» Dataset records
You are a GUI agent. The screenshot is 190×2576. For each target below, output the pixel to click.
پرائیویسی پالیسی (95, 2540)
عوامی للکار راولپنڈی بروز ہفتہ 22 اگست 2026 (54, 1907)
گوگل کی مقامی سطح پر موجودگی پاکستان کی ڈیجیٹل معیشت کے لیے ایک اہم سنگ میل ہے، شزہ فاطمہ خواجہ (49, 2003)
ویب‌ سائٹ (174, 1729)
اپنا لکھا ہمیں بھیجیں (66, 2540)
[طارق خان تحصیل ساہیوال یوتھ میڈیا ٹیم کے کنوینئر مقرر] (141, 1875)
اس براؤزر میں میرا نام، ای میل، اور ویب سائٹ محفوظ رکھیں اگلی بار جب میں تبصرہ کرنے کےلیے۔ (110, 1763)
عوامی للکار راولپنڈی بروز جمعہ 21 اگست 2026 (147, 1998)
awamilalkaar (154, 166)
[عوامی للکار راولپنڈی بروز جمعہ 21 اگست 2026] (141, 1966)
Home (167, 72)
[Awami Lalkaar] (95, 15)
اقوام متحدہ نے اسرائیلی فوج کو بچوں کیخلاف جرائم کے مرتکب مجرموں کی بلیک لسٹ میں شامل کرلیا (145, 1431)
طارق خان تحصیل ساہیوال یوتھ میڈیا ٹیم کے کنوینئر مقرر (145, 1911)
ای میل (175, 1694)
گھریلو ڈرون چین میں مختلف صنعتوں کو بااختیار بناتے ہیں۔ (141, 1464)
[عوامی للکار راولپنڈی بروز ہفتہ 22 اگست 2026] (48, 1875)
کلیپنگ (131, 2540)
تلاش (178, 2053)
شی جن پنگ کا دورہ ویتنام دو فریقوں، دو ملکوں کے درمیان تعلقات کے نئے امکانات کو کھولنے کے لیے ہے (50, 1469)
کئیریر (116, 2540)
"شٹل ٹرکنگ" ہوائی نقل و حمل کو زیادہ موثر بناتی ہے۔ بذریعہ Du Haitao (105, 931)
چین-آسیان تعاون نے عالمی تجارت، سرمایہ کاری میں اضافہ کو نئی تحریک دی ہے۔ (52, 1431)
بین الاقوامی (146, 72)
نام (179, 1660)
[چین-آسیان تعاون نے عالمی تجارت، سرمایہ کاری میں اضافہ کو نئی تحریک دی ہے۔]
==
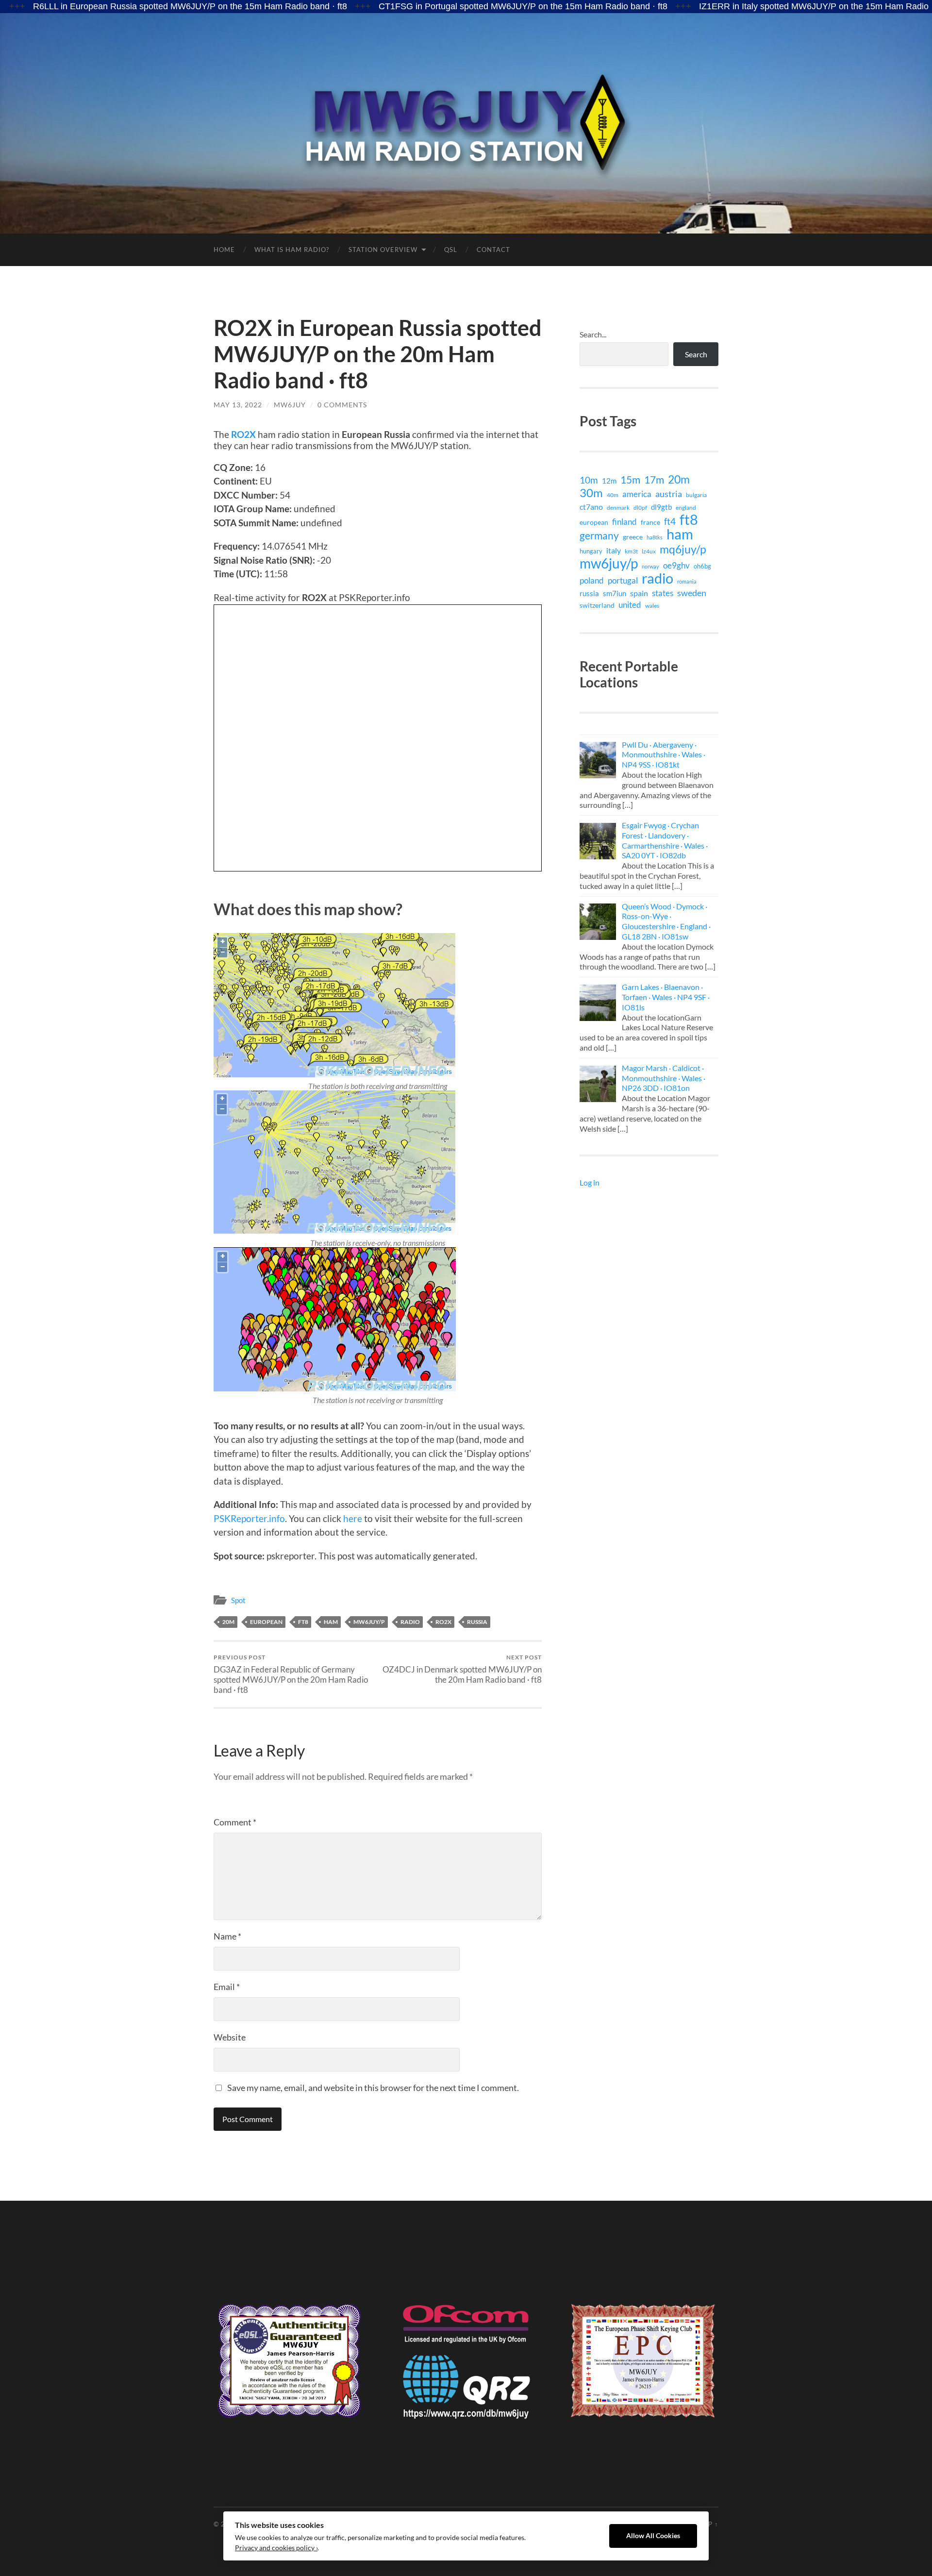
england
--
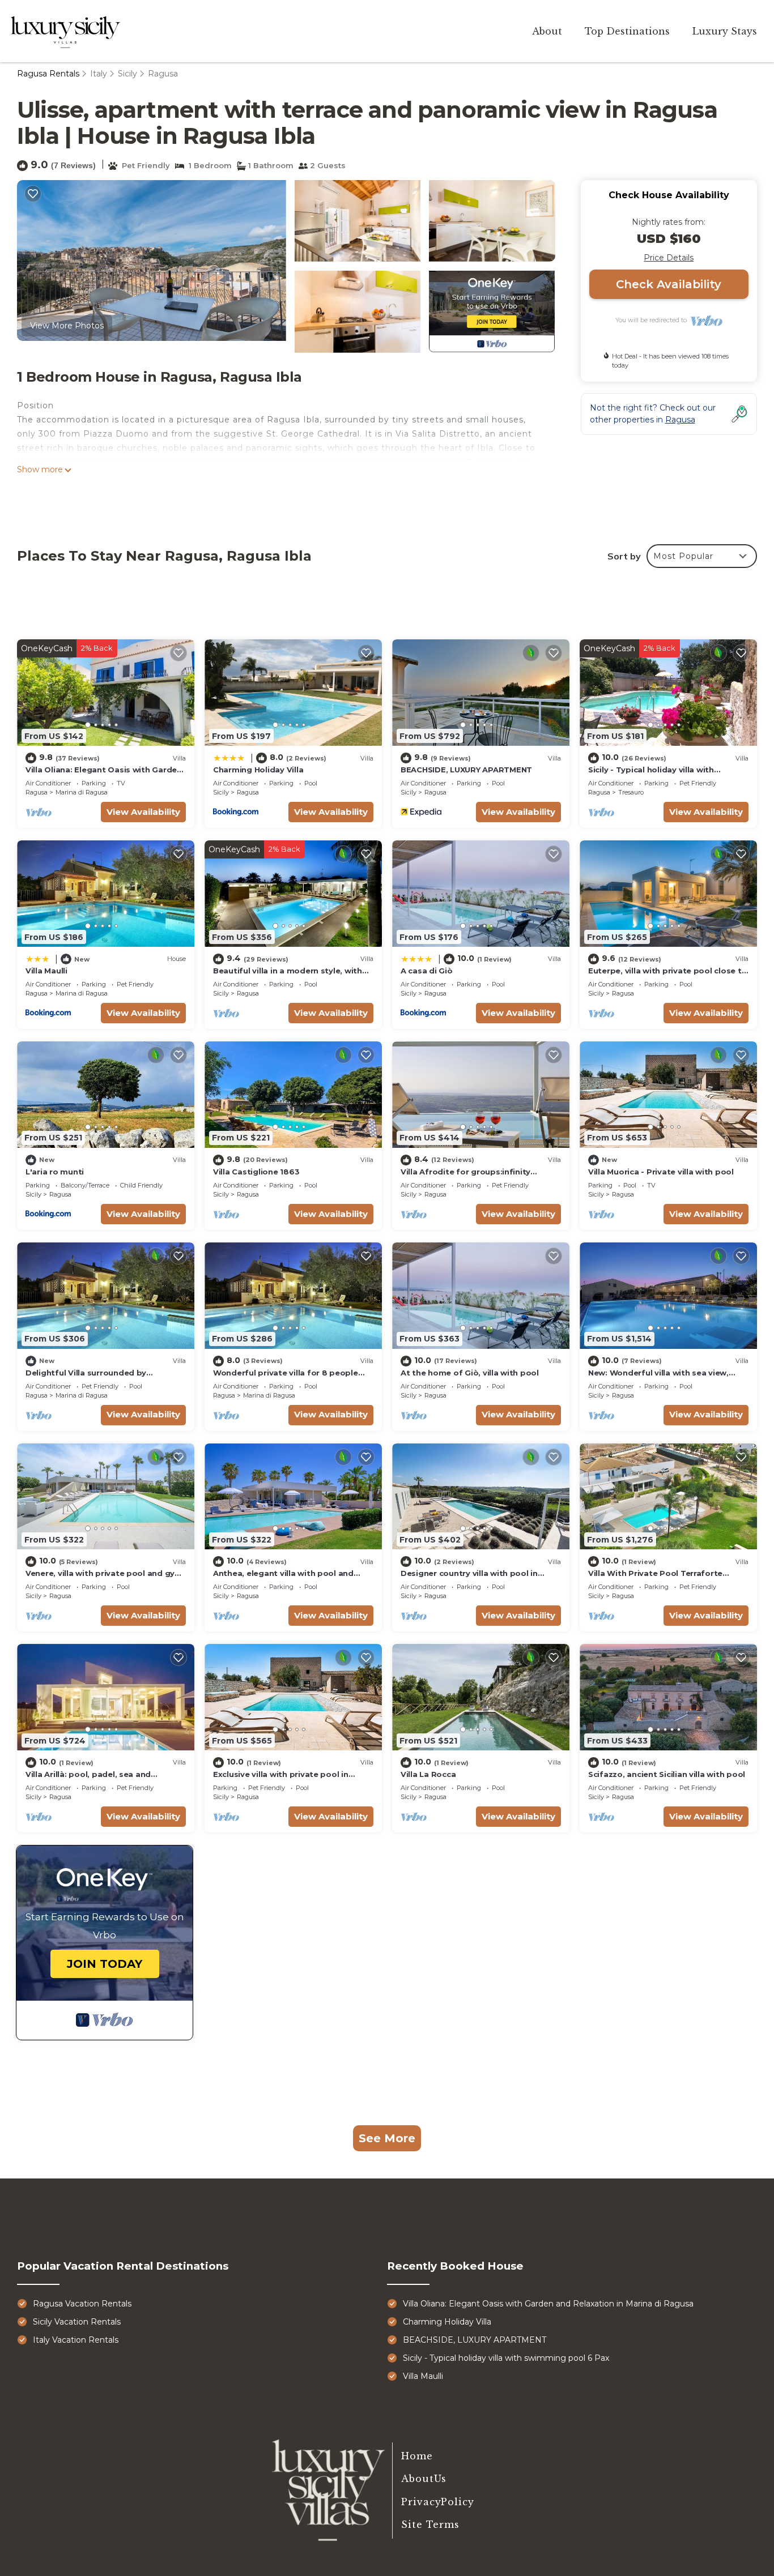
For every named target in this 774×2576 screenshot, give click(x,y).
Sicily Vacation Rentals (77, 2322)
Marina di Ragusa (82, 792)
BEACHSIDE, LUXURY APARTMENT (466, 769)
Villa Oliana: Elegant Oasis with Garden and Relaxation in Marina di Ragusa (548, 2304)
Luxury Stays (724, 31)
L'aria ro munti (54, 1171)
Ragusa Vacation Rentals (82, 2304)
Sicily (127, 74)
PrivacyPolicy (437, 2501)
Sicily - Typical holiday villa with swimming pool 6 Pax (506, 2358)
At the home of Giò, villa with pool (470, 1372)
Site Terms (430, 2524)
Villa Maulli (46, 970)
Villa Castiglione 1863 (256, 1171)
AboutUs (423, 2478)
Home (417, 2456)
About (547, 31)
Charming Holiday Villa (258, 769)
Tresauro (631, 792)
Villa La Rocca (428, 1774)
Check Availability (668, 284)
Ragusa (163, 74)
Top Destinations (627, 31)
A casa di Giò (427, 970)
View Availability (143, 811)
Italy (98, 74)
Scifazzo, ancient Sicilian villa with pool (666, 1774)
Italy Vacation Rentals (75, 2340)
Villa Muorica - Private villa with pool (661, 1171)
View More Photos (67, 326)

» Task to complete
Go through the listing above and write out exactly the lines starting with the one holding "ویب‌ سائٹ (174, 1729)" and running through the one holding "تلاش (178, 2053)", ends included, and no others.

» Response for this exercise
ویب‌ سائٹ (174, 1729)
اپنا لکھا ہمیں بھیجیں (66, 2540)
[طارق خان تحصیل ساہیوال یوتھ میڈیا ٹیم کے کنوینئر مقرر] (141, 1875)
اس براؤزر میں میرا نام، ای میل، اور ویب سائٹ محفوظ رکھیں اگلی بار جب میں تبصرہ کرنے کےلیے۔ (110, 1763)
عوامی للکار راولپنڈی بروز جمعہ 21 اگست 2026 (147, 1998)
awamilalkaar (154, 166)
[عوامی للکار راولپنڈی بروز جمعہ 21 اگست 2026] (141, 1966)
Home (167, 72)
[Awami Lalkaar] (95, 15)
اقوام متحدہ نے اسرائیلی فوج کو بچوں کیخلاف جرائم کے مرتکب مجرموں کی بلیک لسٹ میں شامل کرلیا (145, 1431)
طارق خان تحصیل ساہیوال یوتھ میڈیا ٹیم کے کنوینئر مقرر (145, 1911)
ای میل (175, 1694)
گھریلو ڈرون چین میں مختلف صنعتوں کو بااختیار بناتے ہیں۔ (141, 1464)
[عوامی للکار راولپنڈی بروز ہفتہ 22 اگست 2026] (48, 1875)
کلیپنگ (131, 2540)
تلاش (178, 2053)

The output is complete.